Niagara Gazette — Could changes be coming to New York state’s public education system?
Gov. Andrew Cuomo’s Education Reform Commission released a 92-page report Wednesday, highlighting eight changes the state could investigate to change the way education is provided state-wide.
The report, which Cuomo said will be used to inform his State of the State address scheduled for Jan. 9, calls for the expansion of pre-kindergarten, especially for high-needs students; improving technology; streamlining district consolidation efforts; increasing accountability and transparency; preparing teachers and rewarding superior performance and increase college and career readiness training.
“I think the management of the system can be improved. I don’t think we’re getting our money’s worth from the current system,” Cuomo said Wednesday. “I don’t think we measure it. I don’t think we’ve held people accountable.”
Wednesday’s proposal also included increasing both the length of the school day and year for more teacher-student classroom time and a call for districts to focus on turning their buildings into “community schools,” with a focus on providing students with more than just typical education.

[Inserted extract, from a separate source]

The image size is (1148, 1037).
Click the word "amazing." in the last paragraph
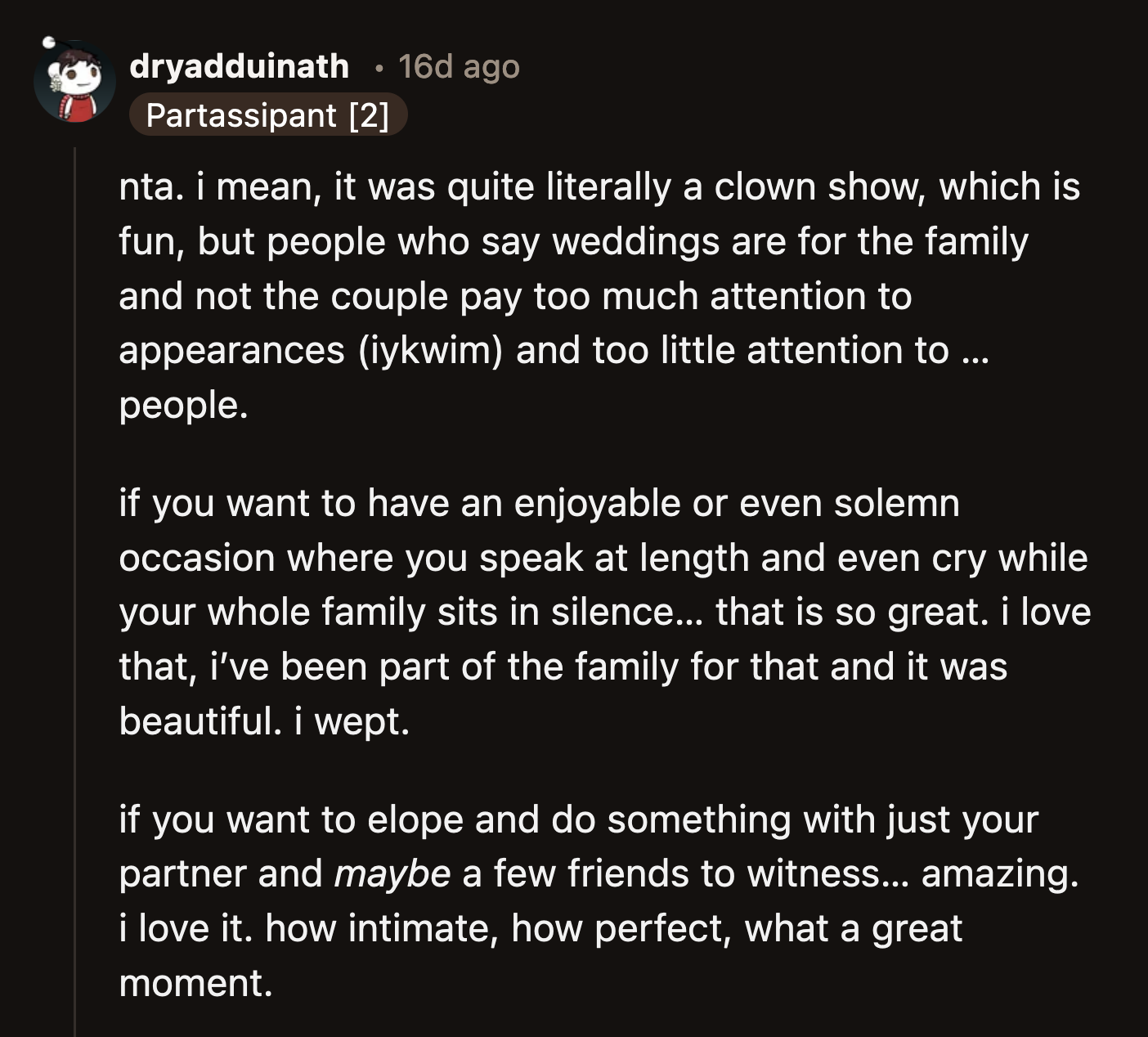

But locally, administrators and teachers are unsure what changes could make education more effective.
Falls Superintendent Cynthia Bianco said she briefly reviewed the recommendations Wednesday afternoon and found very few new ideas the small city district hasn’t already either implemented or tried previously.
“It’s nice to see a report from a commission detailing things we already do,” she said. “I’m not being glib, we do a lot of this already. The issue we have is the inequity of state funding to poor districts. When we can’t go to our tax base to fund a program we want, yet a district on Long Island receives state aid when they can afford to raise taxes to offer Chinese, it just isn’t fair.